━━━ Text passage

English edit

Etymology 1 edit

From lore +‎ -ic.

Pronunciation edit

Adjective edit

loric (comparative more loric, superlative most loric)

  1. Pertaining to or characterized by lore.
    • 1982, Walter L. Brenneman, Stanley O. Yarian, Alan M. Olson, The Seeing Eye, page 157:
      [] the loric and sacred dimensions tend to blur into one another.
    • 1991, James A. Swan, The Power of Place, page 137:
      The loric and sacred share a participation in the archetypal, repeating timeless and powerful themes.
    • 1994, Walter L. Brenneman , Jr., “Croagh Patrick and Lough Derg: Sacred and Loric Space in two Irish Pilgrimage Sites”, in The National Geographical Journal of India, volume 40, page 116:
      While the sacred seeks to maintain world through uniformly repeating its myths and rituals, the loric revels in the imperfections of handmade objects and the idiosyncrasies of obscure artisans and storytellers.
    • 2003, Patricia Monaghan, The Red-haired Girl from the Bog, page 88:
      In Ireland's loric landscape, where the goddess inhabited all places simultaneously, Tara's king was more a spiritual than a political leader of the innumerable kings who married the innumerable regional goddesses.

Etymology 2 edit

Coined in 1985 by P. F. Little from the initials of "lambda-origin cosmid".

Noun edit

loric (uncountable)

  1. (genetics) A cosmid vector derived from the lambda phage replicon.

━━━━━━
━━━ The data

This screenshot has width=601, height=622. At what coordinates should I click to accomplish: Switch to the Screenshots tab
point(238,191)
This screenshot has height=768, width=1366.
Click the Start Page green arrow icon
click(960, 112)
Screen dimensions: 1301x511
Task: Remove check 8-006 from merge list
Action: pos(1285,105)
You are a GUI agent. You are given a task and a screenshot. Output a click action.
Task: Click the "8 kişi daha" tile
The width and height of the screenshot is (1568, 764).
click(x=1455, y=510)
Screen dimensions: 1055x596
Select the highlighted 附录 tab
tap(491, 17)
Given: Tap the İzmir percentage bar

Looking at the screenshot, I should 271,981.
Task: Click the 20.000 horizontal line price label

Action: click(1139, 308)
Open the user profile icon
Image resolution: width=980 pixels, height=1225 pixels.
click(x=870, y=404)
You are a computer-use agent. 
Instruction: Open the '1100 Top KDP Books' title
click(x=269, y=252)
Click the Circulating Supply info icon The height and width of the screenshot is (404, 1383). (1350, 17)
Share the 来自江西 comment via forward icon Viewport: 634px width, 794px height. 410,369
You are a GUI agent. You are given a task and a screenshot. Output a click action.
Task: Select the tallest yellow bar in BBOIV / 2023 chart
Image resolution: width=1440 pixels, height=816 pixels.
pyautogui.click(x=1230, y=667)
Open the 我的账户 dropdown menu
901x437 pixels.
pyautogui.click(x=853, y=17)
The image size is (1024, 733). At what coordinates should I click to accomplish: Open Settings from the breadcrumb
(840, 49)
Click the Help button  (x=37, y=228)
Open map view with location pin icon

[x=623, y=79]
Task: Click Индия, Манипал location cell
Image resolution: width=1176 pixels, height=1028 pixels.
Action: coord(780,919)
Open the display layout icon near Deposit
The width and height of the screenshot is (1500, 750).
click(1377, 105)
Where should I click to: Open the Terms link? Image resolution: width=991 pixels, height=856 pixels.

━━━━━━

• _Exercise instructions_
**a.** According to the dictionary entry for "loric," who coined the noun sense of the word, and in what year?
**b.** Reproduce the part of the dictionary entry for "loric" starting with "loric (comparative more" and going on through "into one another.".
The records play no part in the work that follows.

• _Responses in order_
**a.** P. F. Little coined it in 1985.

**b.**
loric (comparative more loric, superlative most loric)

  1. Pertaining to or characterized by lore.
    • 1982, Walter L. Brenneman, Stanley O. Yarian, Alan M. Olson, The Seeing Eye, page 157:
      [] the loric and sacred dimensions tend to blur into one another.